• PROBLEM DESCRIPTION
Change every "screenshot" to "screen capture" in the part of the data that opens with the line containing "The image size is (1948, 1518)." and closes with the line containing "steam-icon: ⚙ is", leaving everything else as it is.

Pixel coordinate grounding data:
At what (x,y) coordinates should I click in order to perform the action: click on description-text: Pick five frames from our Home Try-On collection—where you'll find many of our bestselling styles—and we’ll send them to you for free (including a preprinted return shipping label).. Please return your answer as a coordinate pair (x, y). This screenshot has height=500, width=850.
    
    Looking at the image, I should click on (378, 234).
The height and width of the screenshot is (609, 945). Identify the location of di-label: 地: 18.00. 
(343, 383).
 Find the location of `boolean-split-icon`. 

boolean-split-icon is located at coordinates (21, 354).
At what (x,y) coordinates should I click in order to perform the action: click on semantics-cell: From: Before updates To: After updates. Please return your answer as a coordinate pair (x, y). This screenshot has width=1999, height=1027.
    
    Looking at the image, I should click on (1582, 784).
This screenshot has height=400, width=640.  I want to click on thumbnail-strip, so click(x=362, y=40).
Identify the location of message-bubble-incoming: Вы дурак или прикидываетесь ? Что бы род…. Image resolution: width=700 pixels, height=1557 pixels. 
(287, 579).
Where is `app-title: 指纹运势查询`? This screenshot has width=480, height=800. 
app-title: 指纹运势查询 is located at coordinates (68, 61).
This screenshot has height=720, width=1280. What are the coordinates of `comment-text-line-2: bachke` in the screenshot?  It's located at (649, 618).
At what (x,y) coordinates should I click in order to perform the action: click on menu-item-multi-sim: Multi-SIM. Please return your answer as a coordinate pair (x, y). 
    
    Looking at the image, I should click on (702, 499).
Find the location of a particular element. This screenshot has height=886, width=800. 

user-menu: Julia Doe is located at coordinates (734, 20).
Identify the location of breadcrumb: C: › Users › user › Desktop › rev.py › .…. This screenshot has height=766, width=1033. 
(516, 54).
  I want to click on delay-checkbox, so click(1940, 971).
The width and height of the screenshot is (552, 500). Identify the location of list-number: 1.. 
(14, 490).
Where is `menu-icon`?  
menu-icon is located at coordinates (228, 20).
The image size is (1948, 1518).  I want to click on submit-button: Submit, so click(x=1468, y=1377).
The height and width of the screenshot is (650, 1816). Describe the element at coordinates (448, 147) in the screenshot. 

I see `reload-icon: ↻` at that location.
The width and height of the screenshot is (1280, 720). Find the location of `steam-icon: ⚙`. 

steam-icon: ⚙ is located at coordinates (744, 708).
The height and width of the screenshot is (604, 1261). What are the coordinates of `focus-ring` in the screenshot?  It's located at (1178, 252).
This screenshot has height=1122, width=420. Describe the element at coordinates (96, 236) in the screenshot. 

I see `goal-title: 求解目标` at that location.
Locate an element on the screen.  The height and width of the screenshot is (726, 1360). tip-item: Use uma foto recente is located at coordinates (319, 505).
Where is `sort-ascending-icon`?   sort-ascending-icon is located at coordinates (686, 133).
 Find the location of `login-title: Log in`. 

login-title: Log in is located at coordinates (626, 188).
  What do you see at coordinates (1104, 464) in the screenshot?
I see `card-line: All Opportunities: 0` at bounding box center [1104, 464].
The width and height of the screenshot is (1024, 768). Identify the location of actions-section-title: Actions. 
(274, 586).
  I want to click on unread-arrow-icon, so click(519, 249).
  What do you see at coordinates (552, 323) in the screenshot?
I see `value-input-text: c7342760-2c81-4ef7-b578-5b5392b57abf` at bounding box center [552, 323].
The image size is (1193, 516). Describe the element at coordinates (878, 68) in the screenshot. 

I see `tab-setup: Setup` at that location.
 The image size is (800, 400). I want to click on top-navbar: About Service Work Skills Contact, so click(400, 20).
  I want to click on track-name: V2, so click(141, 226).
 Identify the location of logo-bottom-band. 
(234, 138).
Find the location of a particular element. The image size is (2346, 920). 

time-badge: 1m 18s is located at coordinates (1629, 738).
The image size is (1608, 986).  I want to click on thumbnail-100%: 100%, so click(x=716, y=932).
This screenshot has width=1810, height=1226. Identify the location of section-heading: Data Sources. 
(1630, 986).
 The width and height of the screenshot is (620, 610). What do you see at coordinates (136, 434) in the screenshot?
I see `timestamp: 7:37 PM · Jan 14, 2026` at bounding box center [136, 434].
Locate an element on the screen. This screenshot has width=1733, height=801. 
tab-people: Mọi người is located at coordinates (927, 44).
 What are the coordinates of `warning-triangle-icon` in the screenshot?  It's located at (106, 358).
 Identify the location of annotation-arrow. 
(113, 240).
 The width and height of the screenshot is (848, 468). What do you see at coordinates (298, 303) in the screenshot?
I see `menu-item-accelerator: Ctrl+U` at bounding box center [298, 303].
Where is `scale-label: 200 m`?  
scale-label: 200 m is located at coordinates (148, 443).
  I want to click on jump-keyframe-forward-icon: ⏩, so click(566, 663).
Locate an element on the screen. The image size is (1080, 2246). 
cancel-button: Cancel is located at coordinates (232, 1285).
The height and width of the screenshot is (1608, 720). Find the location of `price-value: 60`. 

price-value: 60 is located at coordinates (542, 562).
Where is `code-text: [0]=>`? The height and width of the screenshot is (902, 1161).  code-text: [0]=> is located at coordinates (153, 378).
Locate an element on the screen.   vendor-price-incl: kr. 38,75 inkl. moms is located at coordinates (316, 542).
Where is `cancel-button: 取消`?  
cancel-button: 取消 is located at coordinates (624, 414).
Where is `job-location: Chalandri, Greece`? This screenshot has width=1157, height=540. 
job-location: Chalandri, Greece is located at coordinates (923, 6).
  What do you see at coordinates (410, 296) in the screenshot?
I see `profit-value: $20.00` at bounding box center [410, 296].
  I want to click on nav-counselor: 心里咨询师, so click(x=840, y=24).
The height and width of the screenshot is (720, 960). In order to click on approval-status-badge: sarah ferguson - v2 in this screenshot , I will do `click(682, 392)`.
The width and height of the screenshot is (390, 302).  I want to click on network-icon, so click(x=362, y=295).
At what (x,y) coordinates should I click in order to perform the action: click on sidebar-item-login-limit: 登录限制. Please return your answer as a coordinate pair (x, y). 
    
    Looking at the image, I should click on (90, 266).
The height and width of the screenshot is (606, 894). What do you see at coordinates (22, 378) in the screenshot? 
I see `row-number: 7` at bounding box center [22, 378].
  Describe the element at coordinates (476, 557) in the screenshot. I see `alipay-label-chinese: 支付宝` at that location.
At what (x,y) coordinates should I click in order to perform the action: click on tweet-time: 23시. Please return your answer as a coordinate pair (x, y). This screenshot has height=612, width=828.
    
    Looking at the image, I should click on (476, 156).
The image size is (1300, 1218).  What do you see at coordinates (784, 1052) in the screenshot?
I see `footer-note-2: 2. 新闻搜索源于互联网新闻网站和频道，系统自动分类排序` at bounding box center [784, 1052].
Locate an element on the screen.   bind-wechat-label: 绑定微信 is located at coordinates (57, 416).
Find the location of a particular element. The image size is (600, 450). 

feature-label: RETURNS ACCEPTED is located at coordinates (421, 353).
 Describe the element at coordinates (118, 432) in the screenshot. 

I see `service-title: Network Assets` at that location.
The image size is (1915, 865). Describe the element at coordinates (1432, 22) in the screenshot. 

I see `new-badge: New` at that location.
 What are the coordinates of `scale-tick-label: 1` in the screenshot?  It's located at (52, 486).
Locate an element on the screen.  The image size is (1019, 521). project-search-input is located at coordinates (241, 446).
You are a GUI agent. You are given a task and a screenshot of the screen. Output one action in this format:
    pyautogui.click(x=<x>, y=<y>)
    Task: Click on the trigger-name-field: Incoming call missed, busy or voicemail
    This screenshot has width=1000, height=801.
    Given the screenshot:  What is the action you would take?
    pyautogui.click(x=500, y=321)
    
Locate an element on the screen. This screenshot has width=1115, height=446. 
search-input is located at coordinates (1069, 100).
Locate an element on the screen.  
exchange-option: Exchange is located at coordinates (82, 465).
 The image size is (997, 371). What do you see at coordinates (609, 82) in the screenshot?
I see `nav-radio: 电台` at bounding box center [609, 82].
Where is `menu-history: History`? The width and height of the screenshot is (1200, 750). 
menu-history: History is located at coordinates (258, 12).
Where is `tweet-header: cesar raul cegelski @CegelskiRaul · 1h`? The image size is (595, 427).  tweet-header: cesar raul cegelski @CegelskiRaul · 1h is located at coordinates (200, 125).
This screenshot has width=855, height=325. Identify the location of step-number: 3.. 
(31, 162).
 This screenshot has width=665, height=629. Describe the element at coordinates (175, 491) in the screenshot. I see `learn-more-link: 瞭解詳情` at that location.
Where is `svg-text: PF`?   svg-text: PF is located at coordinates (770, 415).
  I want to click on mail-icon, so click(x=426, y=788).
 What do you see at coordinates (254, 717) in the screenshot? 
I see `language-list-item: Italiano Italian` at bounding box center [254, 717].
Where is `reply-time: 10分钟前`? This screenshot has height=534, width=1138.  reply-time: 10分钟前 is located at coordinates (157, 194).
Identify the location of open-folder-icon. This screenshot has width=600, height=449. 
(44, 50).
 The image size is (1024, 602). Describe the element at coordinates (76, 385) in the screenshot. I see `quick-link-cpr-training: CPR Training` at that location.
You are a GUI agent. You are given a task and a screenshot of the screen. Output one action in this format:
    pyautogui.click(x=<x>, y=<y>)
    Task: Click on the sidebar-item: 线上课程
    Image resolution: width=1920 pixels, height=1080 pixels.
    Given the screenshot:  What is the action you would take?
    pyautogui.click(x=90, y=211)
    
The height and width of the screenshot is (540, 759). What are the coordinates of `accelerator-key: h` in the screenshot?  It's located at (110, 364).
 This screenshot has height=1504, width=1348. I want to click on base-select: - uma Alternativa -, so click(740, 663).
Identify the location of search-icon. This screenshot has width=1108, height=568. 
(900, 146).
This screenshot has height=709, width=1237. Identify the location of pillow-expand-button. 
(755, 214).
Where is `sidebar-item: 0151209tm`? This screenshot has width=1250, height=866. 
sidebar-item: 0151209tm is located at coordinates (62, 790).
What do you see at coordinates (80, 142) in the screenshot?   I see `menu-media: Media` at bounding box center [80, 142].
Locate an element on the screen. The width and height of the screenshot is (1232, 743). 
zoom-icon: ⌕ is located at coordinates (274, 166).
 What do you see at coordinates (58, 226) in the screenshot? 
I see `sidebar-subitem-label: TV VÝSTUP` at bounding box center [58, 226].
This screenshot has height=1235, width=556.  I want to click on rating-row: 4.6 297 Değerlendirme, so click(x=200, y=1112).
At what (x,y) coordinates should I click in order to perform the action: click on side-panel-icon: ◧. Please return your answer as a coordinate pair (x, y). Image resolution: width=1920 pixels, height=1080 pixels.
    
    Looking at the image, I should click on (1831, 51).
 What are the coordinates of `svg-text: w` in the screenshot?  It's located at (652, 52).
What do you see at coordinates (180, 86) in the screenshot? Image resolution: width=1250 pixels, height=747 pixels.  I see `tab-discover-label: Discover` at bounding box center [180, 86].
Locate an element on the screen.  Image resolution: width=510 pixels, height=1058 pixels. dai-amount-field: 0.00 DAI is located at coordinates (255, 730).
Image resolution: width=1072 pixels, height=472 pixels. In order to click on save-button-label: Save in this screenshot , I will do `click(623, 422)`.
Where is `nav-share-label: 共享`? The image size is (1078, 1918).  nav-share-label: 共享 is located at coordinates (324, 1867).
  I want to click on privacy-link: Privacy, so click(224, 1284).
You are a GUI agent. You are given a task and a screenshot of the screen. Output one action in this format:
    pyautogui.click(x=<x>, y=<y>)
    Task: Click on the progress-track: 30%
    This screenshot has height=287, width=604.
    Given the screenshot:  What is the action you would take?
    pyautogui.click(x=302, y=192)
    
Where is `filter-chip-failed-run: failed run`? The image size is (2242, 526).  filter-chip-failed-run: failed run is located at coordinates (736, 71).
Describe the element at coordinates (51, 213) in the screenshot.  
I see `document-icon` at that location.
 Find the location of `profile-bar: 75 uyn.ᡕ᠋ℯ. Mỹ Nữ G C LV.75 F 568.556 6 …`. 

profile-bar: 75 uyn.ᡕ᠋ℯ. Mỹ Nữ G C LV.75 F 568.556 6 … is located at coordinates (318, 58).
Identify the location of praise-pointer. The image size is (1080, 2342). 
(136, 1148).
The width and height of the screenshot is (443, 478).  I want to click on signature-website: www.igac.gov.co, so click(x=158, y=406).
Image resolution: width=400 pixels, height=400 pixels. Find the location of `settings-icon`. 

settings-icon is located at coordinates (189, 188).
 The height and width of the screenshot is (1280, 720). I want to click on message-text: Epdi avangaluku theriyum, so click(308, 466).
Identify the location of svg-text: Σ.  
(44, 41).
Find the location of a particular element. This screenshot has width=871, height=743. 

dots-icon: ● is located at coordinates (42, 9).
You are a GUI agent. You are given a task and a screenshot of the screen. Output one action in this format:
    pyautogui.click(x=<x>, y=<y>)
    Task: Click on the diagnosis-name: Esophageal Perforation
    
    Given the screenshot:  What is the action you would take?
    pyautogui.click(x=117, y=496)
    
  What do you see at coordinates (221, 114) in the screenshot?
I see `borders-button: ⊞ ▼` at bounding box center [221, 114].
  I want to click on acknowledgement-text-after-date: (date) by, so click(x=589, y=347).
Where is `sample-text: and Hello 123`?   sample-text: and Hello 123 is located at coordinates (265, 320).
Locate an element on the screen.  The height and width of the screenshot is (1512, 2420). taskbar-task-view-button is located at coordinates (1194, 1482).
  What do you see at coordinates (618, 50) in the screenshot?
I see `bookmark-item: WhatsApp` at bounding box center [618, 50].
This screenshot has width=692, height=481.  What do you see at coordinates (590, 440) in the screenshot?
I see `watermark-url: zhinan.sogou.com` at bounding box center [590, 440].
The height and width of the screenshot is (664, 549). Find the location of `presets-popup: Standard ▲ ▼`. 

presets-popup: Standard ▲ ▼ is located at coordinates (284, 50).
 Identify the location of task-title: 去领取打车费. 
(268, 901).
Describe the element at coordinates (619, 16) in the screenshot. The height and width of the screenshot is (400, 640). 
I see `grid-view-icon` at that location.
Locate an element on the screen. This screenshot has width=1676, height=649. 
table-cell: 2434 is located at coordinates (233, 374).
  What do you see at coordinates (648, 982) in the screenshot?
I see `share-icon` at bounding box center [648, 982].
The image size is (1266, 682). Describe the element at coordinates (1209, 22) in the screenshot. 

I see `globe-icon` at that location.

• OUTPUT FOR THIS TASK
The image size is (1948, 1518).  I want to click on submit-button: Submit, so click(x=1468, y=1377).
The height and width of the screen capture is (650, 1816). Describe the element at coordinates (448, 147) in the screen capture. 

I see `reload-icon: ↻` at that location.
The width and height of the screen capture is (1280, 720). Find the location of `steam-icon: ⚙`. 

steam-icon: ⚙ is located at coordinates (744, 708).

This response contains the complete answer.